__DATA EXTRACT__:
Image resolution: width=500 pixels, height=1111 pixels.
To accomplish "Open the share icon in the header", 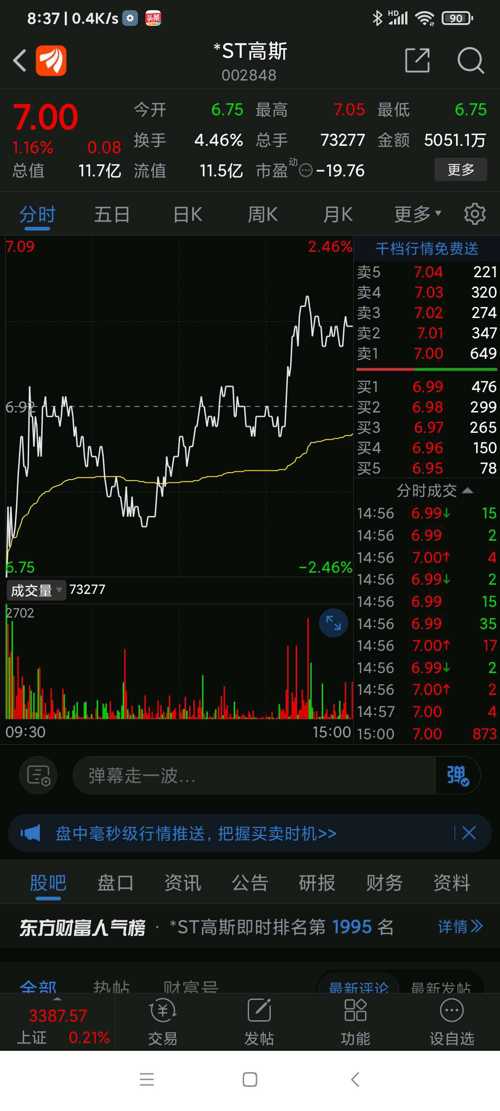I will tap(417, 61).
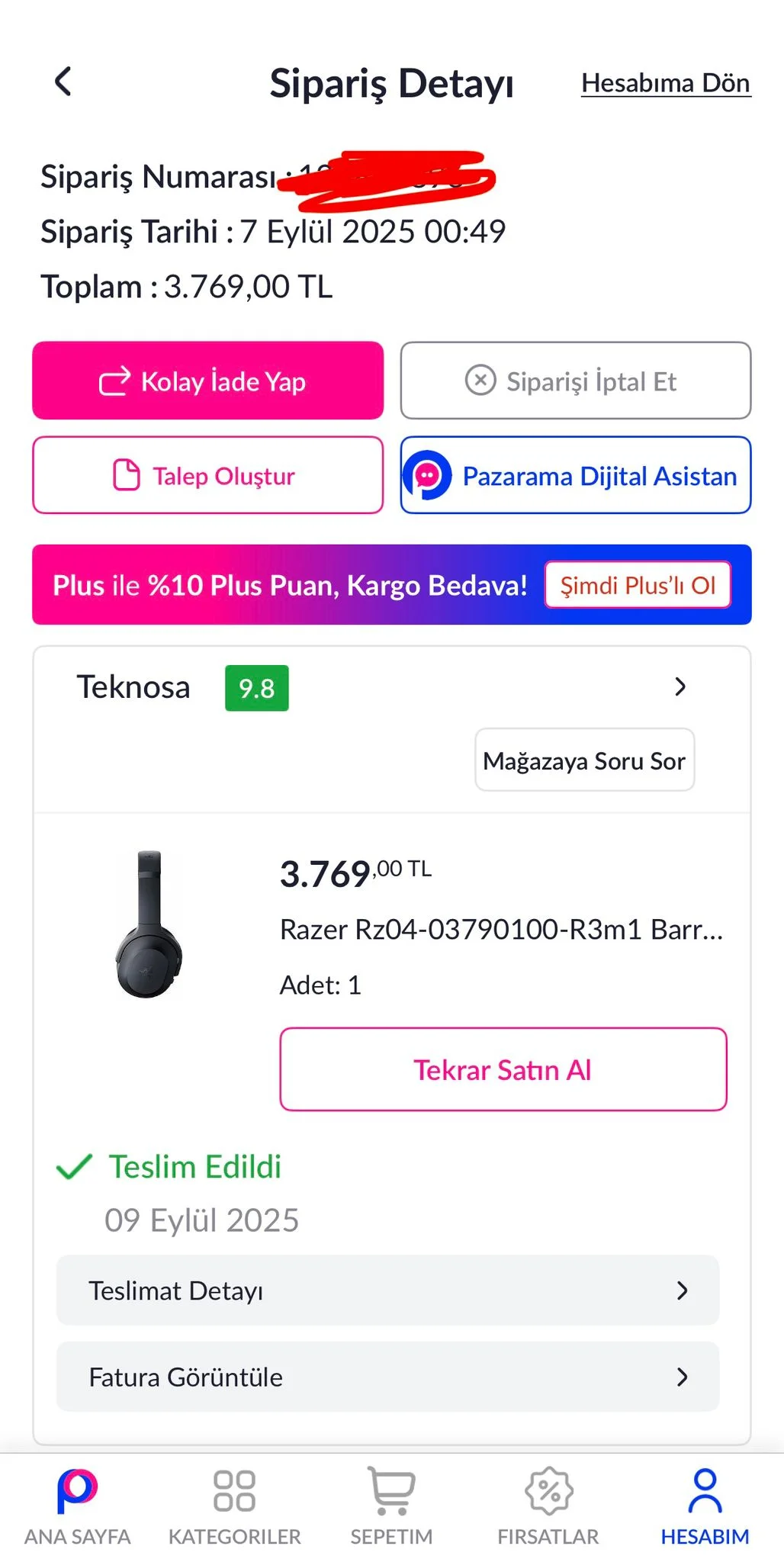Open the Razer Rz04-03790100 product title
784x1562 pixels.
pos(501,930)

==

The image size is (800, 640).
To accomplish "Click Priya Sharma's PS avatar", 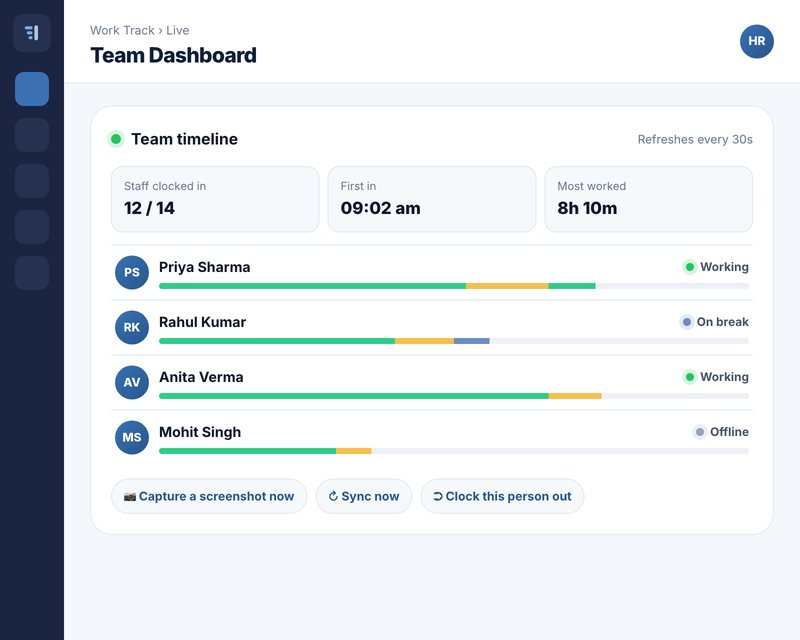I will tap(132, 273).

__EXERCISE GOAL__:
Collect each line of the data above that contains the word "pixels". Case counts.

__RESULT OF THE EXERCISE__:
Image resolution: width=500 pixels, height=1111 pixels.
784x1562 pixels.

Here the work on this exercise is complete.